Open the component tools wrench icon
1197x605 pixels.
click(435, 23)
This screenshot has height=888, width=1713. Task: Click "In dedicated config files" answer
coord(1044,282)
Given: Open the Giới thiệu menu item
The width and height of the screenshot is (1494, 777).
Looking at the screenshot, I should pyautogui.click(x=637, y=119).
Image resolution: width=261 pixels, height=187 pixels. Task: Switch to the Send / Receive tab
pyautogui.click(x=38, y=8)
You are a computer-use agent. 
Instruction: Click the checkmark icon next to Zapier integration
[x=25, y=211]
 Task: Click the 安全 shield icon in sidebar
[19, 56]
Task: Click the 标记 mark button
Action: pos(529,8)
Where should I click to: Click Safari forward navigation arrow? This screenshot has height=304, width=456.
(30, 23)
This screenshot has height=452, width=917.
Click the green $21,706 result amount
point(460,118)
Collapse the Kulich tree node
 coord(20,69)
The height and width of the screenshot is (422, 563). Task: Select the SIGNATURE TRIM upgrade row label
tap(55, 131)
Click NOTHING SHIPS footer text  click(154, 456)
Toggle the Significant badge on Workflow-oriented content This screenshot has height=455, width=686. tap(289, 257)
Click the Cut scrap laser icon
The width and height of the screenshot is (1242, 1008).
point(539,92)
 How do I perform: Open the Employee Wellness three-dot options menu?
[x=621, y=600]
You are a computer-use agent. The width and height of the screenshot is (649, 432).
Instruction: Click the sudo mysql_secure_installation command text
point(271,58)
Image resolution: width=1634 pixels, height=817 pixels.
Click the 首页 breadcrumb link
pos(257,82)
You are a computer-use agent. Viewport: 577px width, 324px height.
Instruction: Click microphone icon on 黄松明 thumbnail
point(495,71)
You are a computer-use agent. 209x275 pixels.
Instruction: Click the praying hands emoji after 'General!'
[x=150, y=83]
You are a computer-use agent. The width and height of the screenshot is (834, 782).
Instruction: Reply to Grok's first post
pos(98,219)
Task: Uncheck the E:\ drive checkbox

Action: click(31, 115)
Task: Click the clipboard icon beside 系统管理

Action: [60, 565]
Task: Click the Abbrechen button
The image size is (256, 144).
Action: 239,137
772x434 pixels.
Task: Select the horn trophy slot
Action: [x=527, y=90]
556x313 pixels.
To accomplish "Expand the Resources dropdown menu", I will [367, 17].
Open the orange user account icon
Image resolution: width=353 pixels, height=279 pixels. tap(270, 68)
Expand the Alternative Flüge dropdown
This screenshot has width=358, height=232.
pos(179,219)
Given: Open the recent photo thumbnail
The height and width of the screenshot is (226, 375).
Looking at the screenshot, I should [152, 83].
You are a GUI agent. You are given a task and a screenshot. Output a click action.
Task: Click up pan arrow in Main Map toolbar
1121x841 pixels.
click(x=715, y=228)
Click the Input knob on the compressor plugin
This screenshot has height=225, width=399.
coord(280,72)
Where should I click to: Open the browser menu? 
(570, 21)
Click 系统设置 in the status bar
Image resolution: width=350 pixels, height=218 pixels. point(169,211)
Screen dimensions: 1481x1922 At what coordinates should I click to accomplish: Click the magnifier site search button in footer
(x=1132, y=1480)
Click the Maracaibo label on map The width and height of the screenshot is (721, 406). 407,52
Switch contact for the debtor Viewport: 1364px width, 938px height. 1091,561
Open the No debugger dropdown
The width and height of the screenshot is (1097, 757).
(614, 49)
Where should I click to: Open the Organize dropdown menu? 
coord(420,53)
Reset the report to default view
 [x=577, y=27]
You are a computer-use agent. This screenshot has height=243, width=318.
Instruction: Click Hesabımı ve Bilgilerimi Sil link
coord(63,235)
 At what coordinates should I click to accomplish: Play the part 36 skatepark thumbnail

——————————

▸ **WHAT YOU ARE ASKED TO DO**
Rewrite all the rows above as a numbered list, one line per item, omitting any blank lines.

▸ **SOLUTION FOR THIS PROBLEM**
1. Open the component tools wrench icon
2. 1197x605 pixels.
3. click(435, 23)
4. This screenshot has height=888, width=1713. Task: Click "In dedicated config files" answer
5. coord(1044,282)
6. Given: Open the Giới thiệu menu item
7. The width and height of the screenshot is (1494, 777).
8. Looking at the screenshot, I should pyautogui.click(x=637, y=119).
9. Image resolution: width=261 pixels, height=187 pixels. Task: Switch to the Send / Receive tab
10. pyautogui.click(x=38, y=8)
11. You are a computer-use agent. 
12. Instruction: Click the checkmark icon next to Zapier integration
13. [x=25, y=211]
14.  Task: Click the 安全 shield icon in sidebar
15. [19, 56]
16. Task: Click the 标记 mark button
17. Action: pos(529,8)
18. Where should I click to: Click Safari forward navigation arrow? This screenshot has height=304, width=456.
19. (30, 23)
20. This screenshot has height=452, width=917.
21. Click the green $21,706 result amount
22. point(460,118)
23. Collapse the Kulich tree node
24.  coord(20,69)
25. The height and width of the screenshot is (422, 563). Task: Select the SIGNATURE TRIM upgrade row label
26. tap(55, 131)
27. Click NOTHING SHIPS footer text  click(154, 456)
28. Toggle the Significant badge on Workflow-oriented content This screenshot has height=455, width=686. tap(289, 257)
29. Click the Cut scrap laser icon
30. The width and height of the screenshot is (1242, 1008).
31. point(539,92)
32.  How do I perform: Open the Employee Wellness three-dot options menu?
33. [x=621, y=600]
34. You are a computer-use agent. The width and height of the screenshot is (649, 432).
35. Instruction: Click the sudo mysql_secure_installation command text
36. point(271,58)
37. Image resolution: width=1634 pixels, height=817 pixels.
38. Click the 首页 breadcrumb link
39. pos(257,82)
40. You are a computer-use agent. Viewport: 577px width, 324px height.
41. Instruction: Click microphone icon on 黄松明 thumbnail
42. point(495,71)
43. You are a computer-use agent. 209x275 pixels.
44. Instruction: Click the praying hands emoji after 'General!'
45. [x=150, y=83]
46. You are a computer-use agent. The width and height of the screenshot is (834, 782).
47. Instruction: Reply to Grok's first post
48. pos(98,219)
49. Task: Uncheck the E:\ drive checkbox
50. Action: click(31, 115)
51. Task: Click the clipboard icon beside 系统管理
52. Action: [60, 565]
53. Task: Click the Abbrechen button
54. The image size is (256, 144).
55. Action: 239,137
56. 772x434 pixels.
57. Task: Select the horn trophy slot
58. Action: [x=527, y=90]
59. 556x313 pixels.
60. To accomplish "Expand the Resources dropdown menu", I will [367, 17].
61. Open the orange user account icon
62. Image resolution: width=353 pixels, height=279 pixels. tap(270, 68)
63. Expand the Alternative Flüge dropdown
64. This screenshot has width=358, height=232.
65. pos(179,219)
66. Given: Open the recent photo thumbnail
67. The height and width of the screenshot is (226, 375).
68. Looking at the screenshot, I should [152, 83].
69. You are a GUI agent. You are given a task and a screenshot. Output a click action.
70. Task: Click up pan arrow in Main Map toolbar
71. 1121x841 pixels.
72. click(x=715, y=228)
73. Click the Input knob on the compressor plugin
74. This screenshot has height=225, width=399.
75. coord(280,72)
76. Where should I click to: Open the browser menu? 
77. (570, 21)
78. Click 系统设置 in the status bar
79. Image resolution: width=350 pixels, height=218 pixels. point(169,211)
80. Screen dimensions: 1481x1922 At what coordinates should I click to accomplish: Click the magnifier site search button in footer
81. (x=1132, y=1480)
82. Click the Maracaibo label on map The width and height of the screenshot is (721, 406). 407,52
83. Switch contact for the debtor Viewport: 1364px width, 938px height. 1091,561
84. Open the No debugger dropdown
85. The width and height of the screenshot is (1097, 757).
86. (614, 49)
87. Where should I click to: Open the Organize dropdown menu? 
88. coord(420,53)
89. Reset the report to default view
90.  [x=577, y=27]
91. You are a computer-use agent. This screenshot has height=243, width=318.
92. Instruction: Click Hesabımı ve Bilgilerimi Sil link
93. coord(63,235)
94.  At what coordinates should I click to accomplish: Play the part 36 skatepark thumbnail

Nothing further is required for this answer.